In 1824, however, the California missions were beset with problems. To the south, the Hidalgo Rebellion in Mexico had severed all communication with Spain. Mexican garrisons were installed in the old Spanish presidios across California, and the new government demanded they be sustained by the mission populations they guarded. This often led to tension and, occasionally, violence. That year, a soldier visiting Santa Ines brutally whipped a Chumash Indian and the neophytes rose up in revolt at Santa Ines, La Purisima Concepcion, and Santa Barbara. Half of Santa Ines’s structures were burned to the ground, including the soldiers’ quarters. When the church caught fire, however, the neophytes helped put out the flames before fleeing. Some fled to the hills, but many traveled to Mission La Purisima Concepcion, which they held for a month as a makeshift fort before it was attacked by Mexican troops and many Chumash were killed and wounded.

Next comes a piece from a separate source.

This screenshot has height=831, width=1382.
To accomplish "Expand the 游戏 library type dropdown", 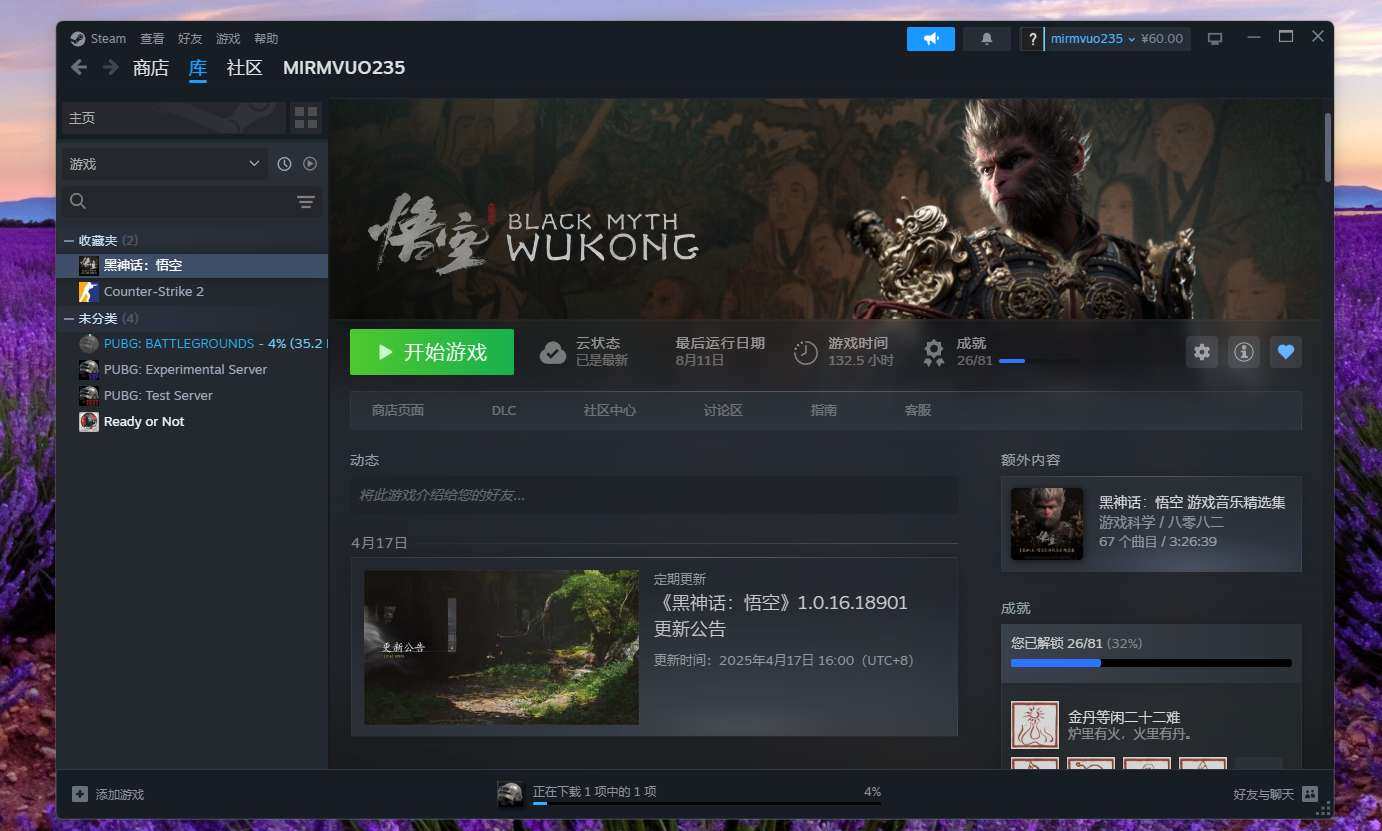I will (x=164, y=164).
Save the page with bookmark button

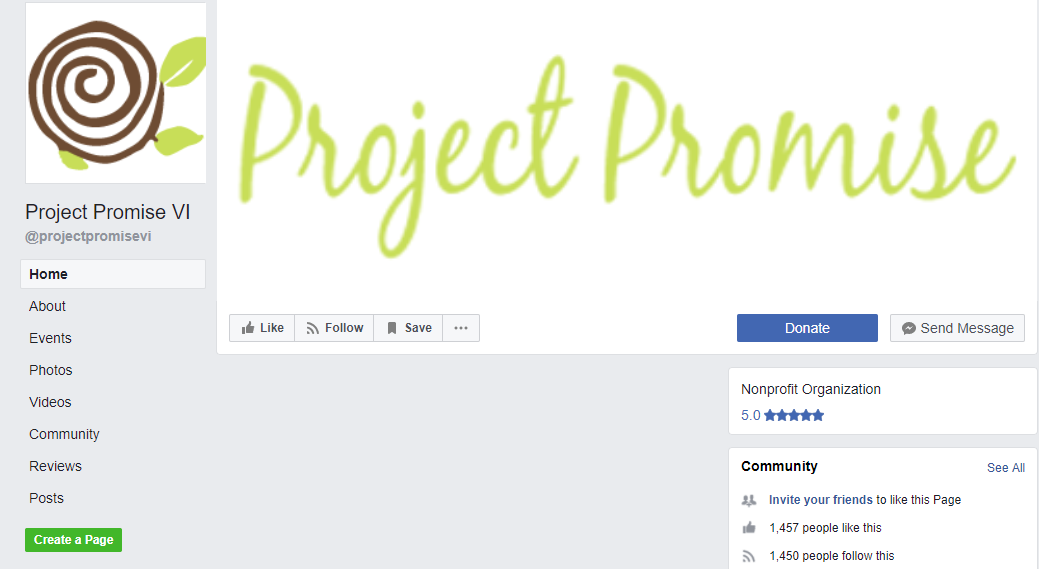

Santa Ines declined steadily until it secularized by the Mexican government in 1834. The Franciscans were stripped of their authority and the missions were administered by government appointed-overseers. Many of the Chumash, deprived of the mission’s support, left to work on the surrounding ranchos or returned to their villages as best they were able.

Unlike many of the missions, however, Santa Ines was not forced to wait until Abraham Lincoln returned the missions to the Catholic church during the 1860s. In 1843, Mexican Governor Manuel Micheltorena returned 36,000 acres of mission land back to the Bishop of California, and upon it was established Our Lady of Refuge Seminary--California’s first institution of higher learning. A few years later, American officer John C. Fremont, largely credited with (illegally) precipitating California’s revolt against the Mexican government at the outset of America’s war with Mexico, stopped at Santa Ines with a small body of troops while en-route southward to seize Los Angeles.

In 1862, President Abraham Lincoln returned most of the land to the Franciscan Order. While the seminary at Santa Ines continued to operate until the 1880s, the mission’s renaissance did not truly arrive until a Danish company bought up thousands of plots of old mission land near Santa Ines in the early 1900s and incorporated the town of Solvang. Intended as a haven for Danish immigrants, the new residents enthusiastically embraced the heritage of the mission. Through the efforts of Father Alexander Buckler in 1904, reconstruction of the Mission was undertaken, though major restoration was not possible until 1947 when the Hearst Foundation donated money to pay the for project. Restoration continues to this day, and the Capuchin Franciscan Fathers are renowned for their care of the church and grounds.

The Mission is an active Catholic church, and is open to visitors year-round. The museum is particularly well known, most especially for an extensive church vestment collection (symbolic religious clothing), including a religious garment belonging to Friar Junipero Serra himself, founder of the missions.

1. Yenne, Bill (2004). The Missions of California. Thunder Bay Press, San Diego, CA

2. "California Missions." Lowman Publishing Company, Arroyo Canyon, CA (2011). p 12.

3. Baxter, Don J.. Missions of California. San Francisco, CA. Pacific Gas & Electric Company, 1970. Compiled from a series of articles in P.G. and E. Progress.

4. Mission Santa Ines Virgen y Martir. California Missions Resource Center. Accessed January 23, 2018.